3.7. Detection of COVID-19 in Children
The confirmation of suspected cases of COVID-19 is based on the Polymerase Chain Reaction (PCR) test to detect the RNA of the virus in samples taken from nasopharyngeal swabs or bronchoalveolar lavage (BAL). A positive test result means that the RNA of the 2019-nCoV virus is present in the nasopharyngeal mucosal membrane. The RNA of the virus was detected in blood samples of some severe cases of adult patients (66), which was assumed to be due to the severity of the disease (22). Viremia is reported in the pediatric group of patients, too. One infant was reported with a positive blood test for 2019-nCoV with no symptoms during hospital admission except an episode of 38.5ºC fever during the course of viremia, which got relieved after one hour with no medications (50). The RNA of the virus has also been detected in fecal samples of some confirmed cases of COVID-19 in the young age group (22). There is no report of diarrhea or other gastrointestinal symptoms in pediatric patients infected with 2019-nCoV (22), while diarrhea was common in SARS patients. Previous studies also reported high expression of ACE2 in smooth muscle cells and endothelium of vessels of the stomach, small intestine, and colon, as well as enterocytes of the small intestine (58). According to these reports, the GI tract seems to be a new site of replication for 2019-nCoV and emerges to establish more caution on the transmission of the virus through GI secretions of young age patients. Many epidemiologic studies should be done to examine the different aspects of COVID-19 and factors affecting COVID-19, especially in children.
4. Conclusions
In conclusion, the natural course of coronaviruses in children is still not defined and needs more precise studies seeking the nature and behavior of the virus among pediatric patients with the hope of discovering a cure for COVID-19. The low prevalence of COVID-19 in children may be due to the incomplete identification rather than resistance to the virus.

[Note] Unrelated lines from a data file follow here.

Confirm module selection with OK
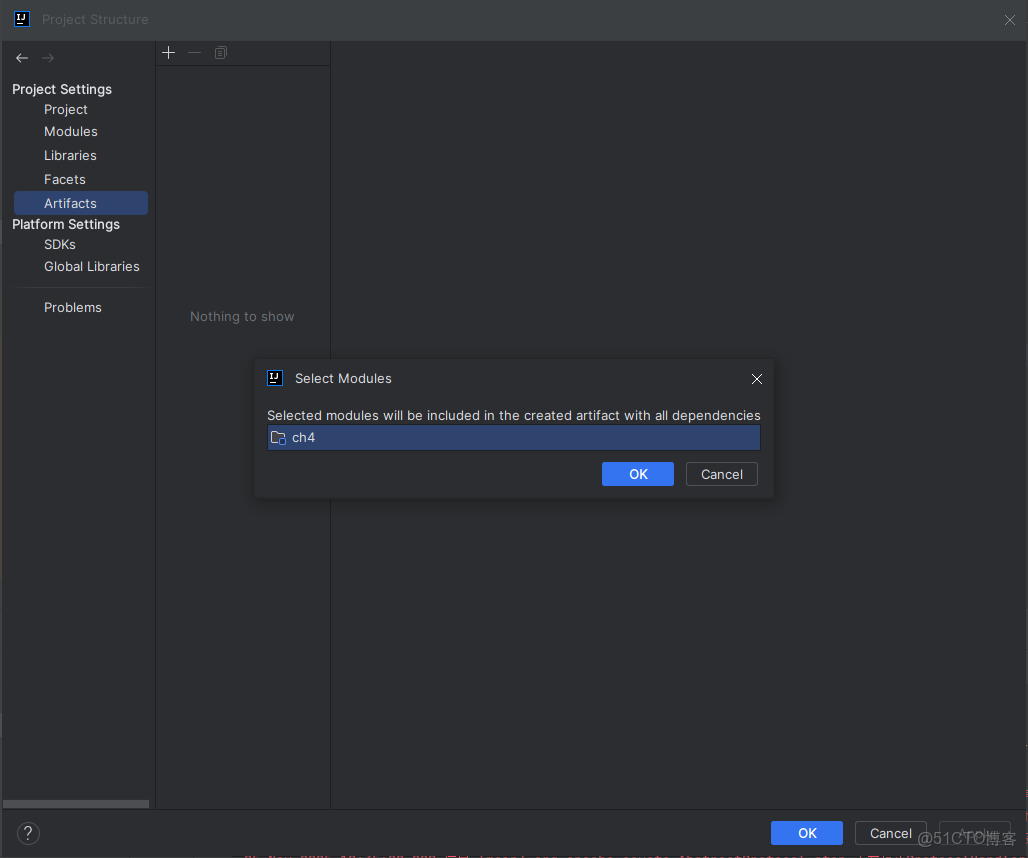 click(x=638, y=474)
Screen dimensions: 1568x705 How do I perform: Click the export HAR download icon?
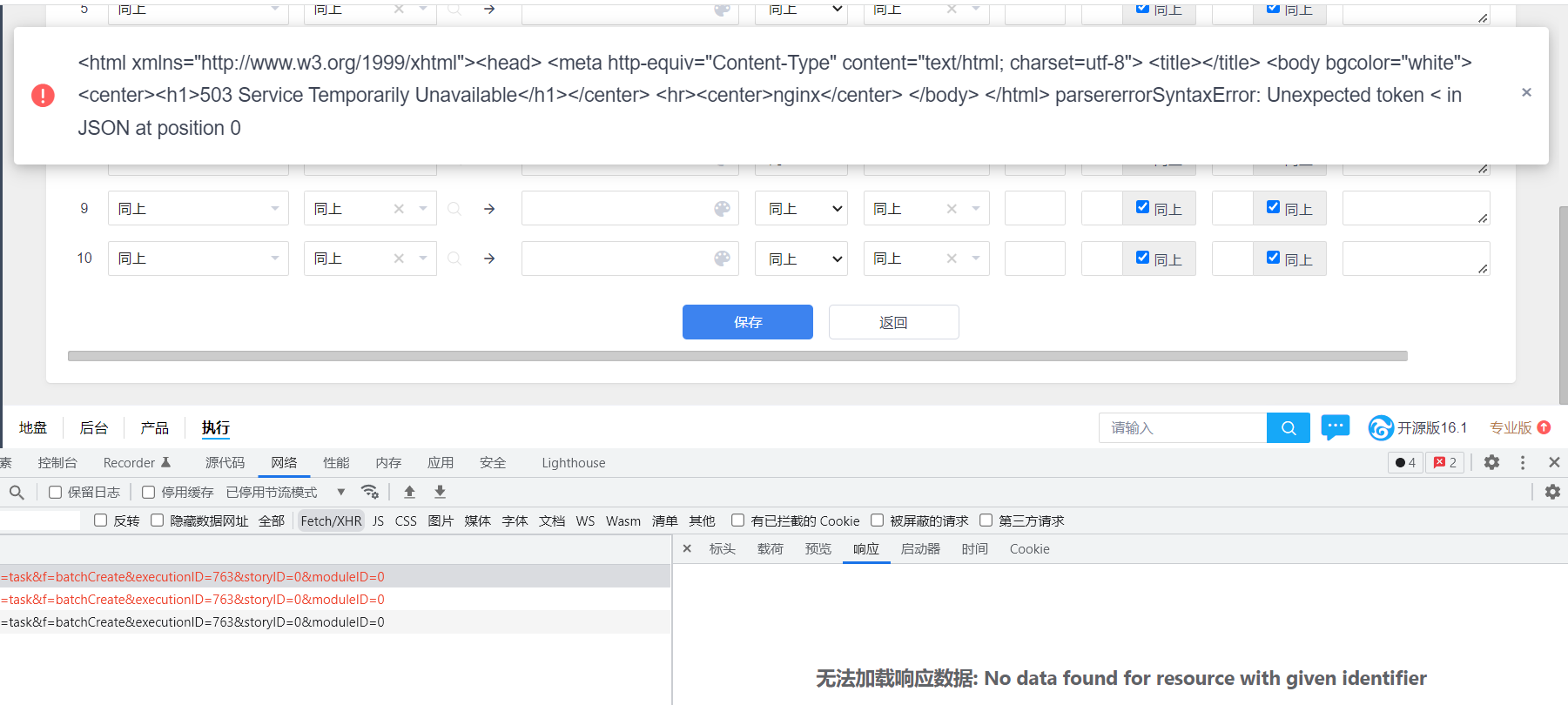point(440,493)
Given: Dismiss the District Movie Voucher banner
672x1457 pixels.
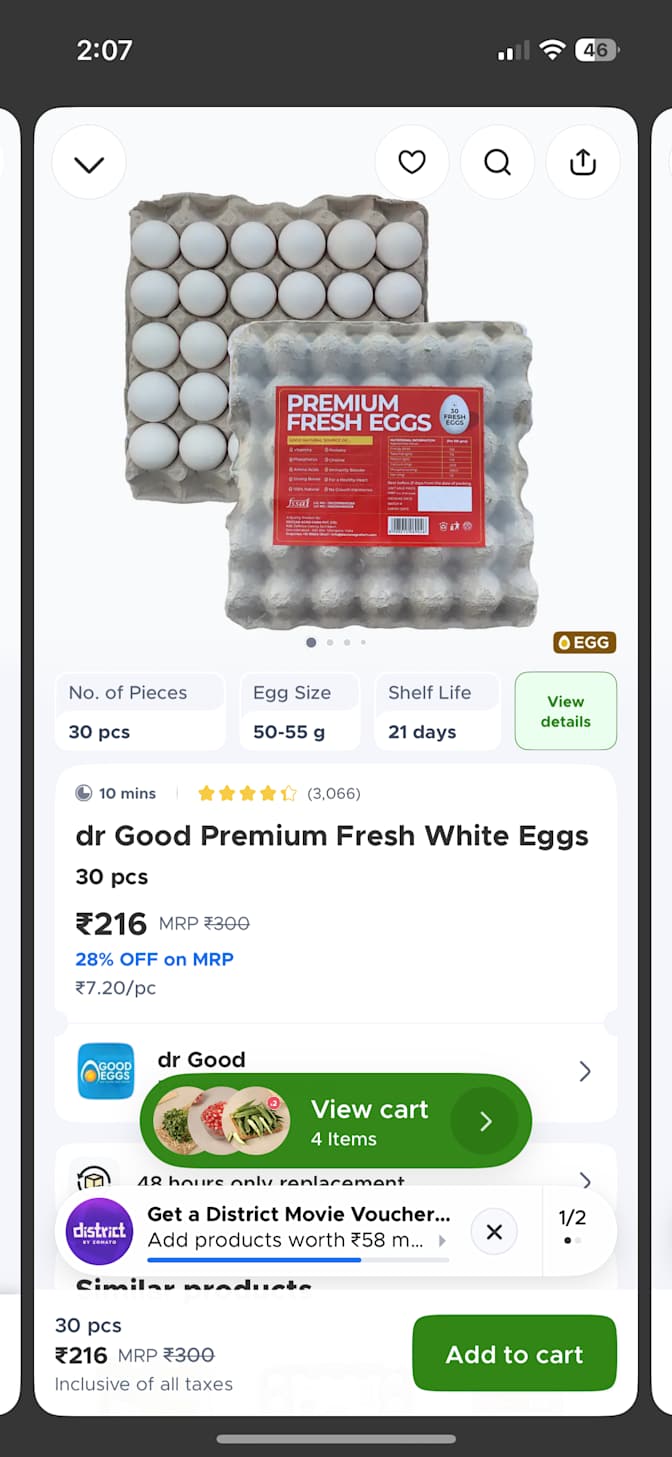Looking at the screenshot, I should (x=494, y=1232).
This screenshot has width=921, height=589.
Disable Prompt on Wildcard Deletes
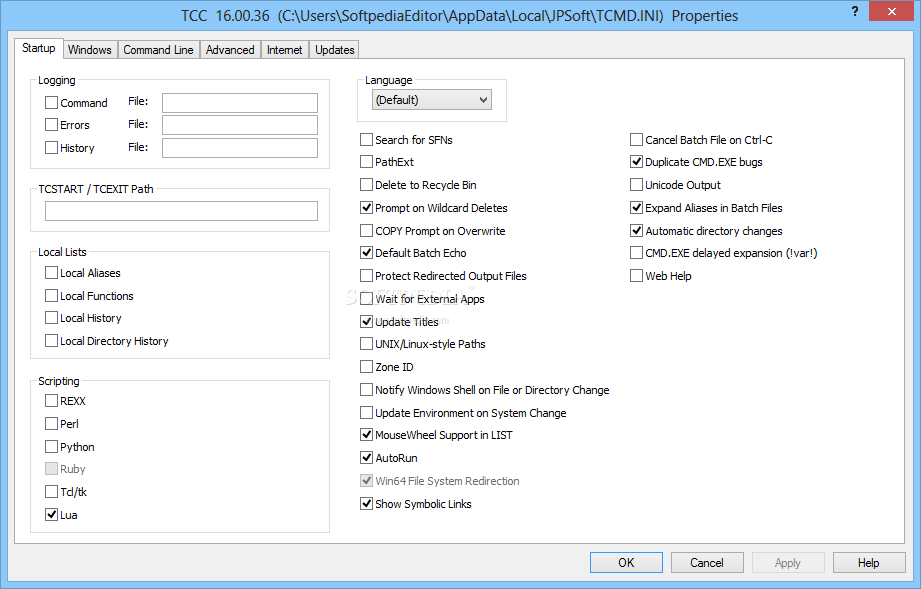(x=367, y=208)
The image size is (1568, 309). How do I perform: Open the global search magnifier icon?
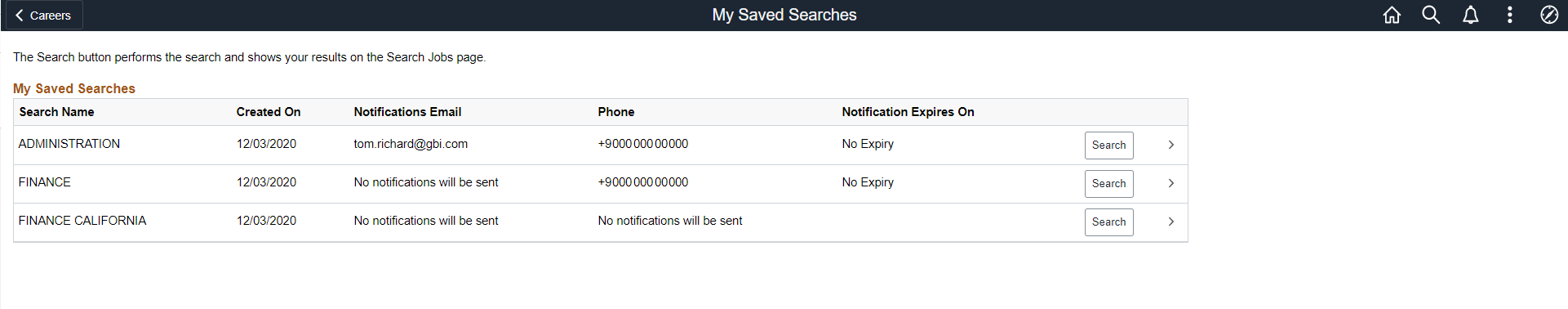1431,15
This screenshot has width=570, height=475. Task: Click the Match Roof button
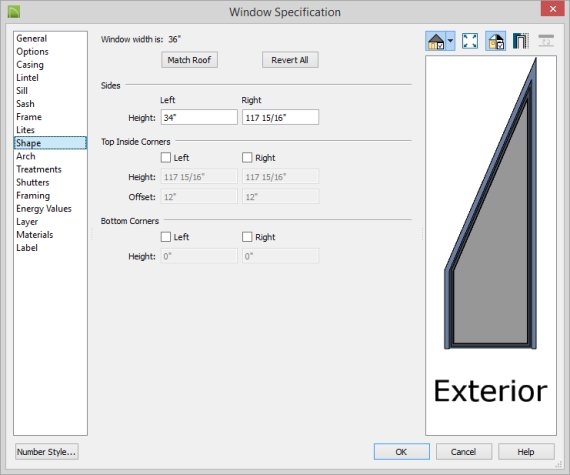tap(189, 60)
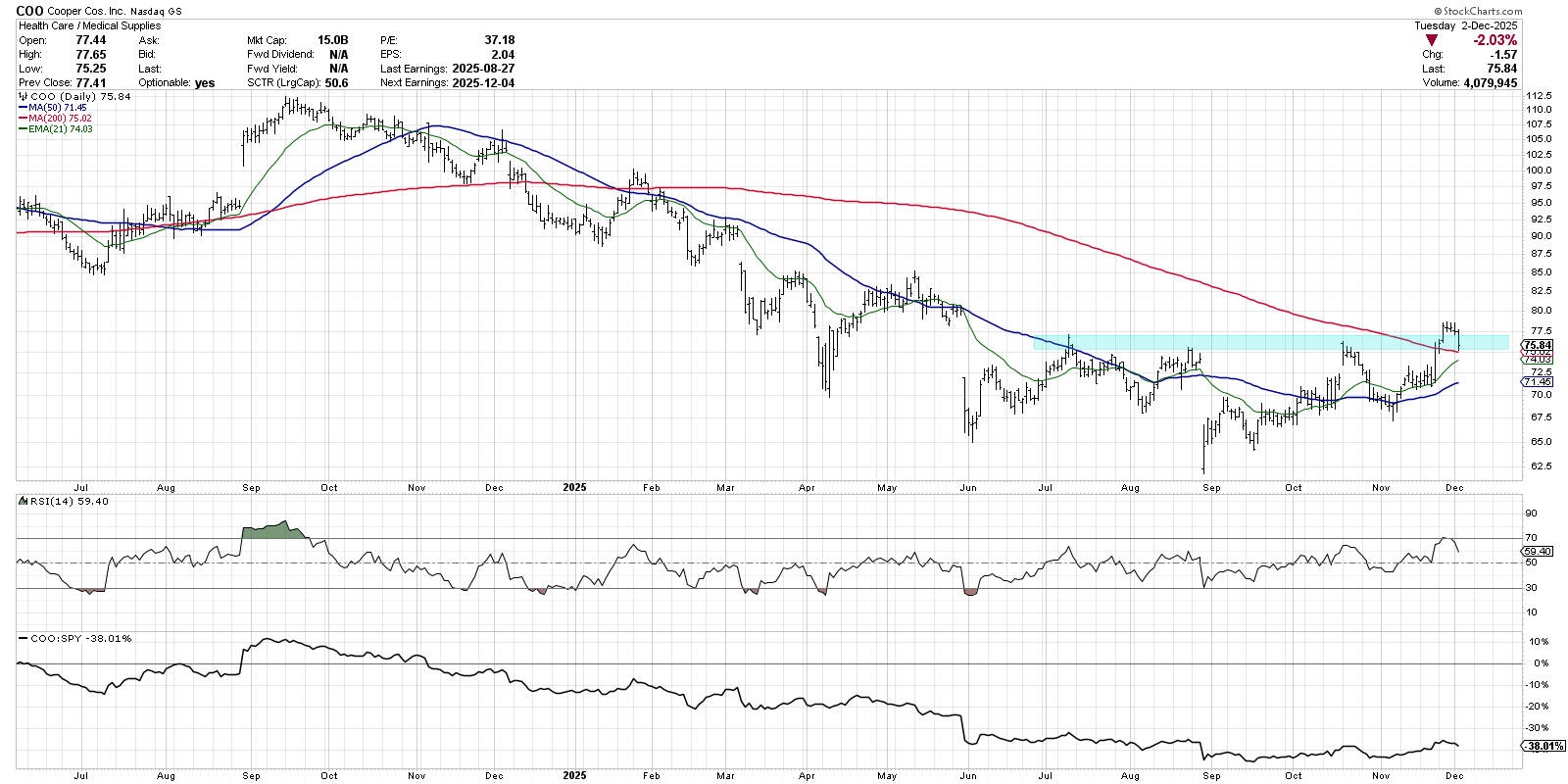The height and width of the screenshot is (784, 1568).
Task: Click the green 74.03 EMA axis tag
Action: click(x=1538, y=360)
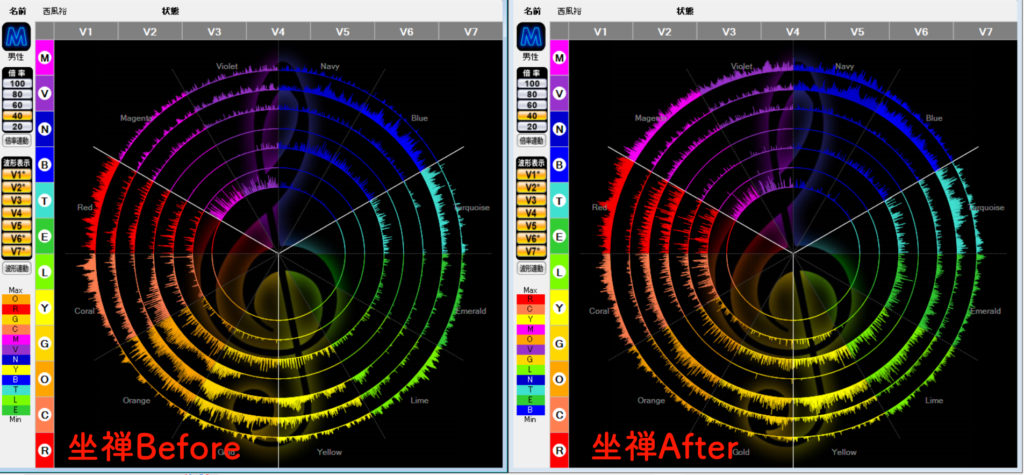Toggle V7 waveform display in After panel
This screenshot has height=475, width=1024.
pyautogui.click(x=530, y=251)
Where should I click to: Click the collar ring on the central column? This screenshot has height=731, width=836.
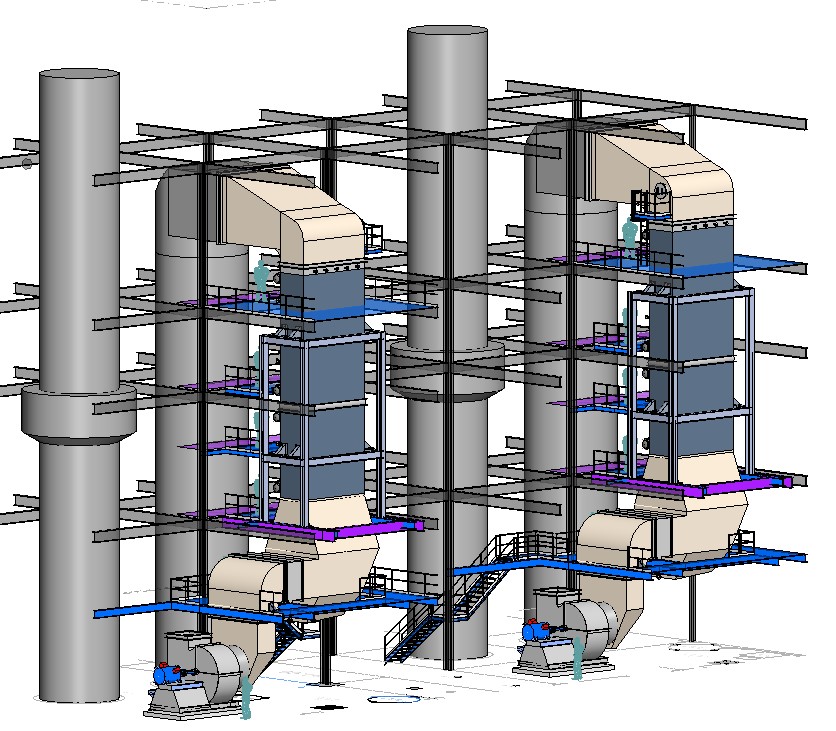(446, 368)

SARS-CoV-2 has a wide range of transmission, clinical, and laboratory presentations in comparison with SARS and MERS, which has made it difficult to eradicate. As the pandemic is still ongoing around the globe, more pediatric cases may be reported in the near future with similar or different clinical manifestations and we need a high degree of suspicion for COVID-19 infection in the pediatric population.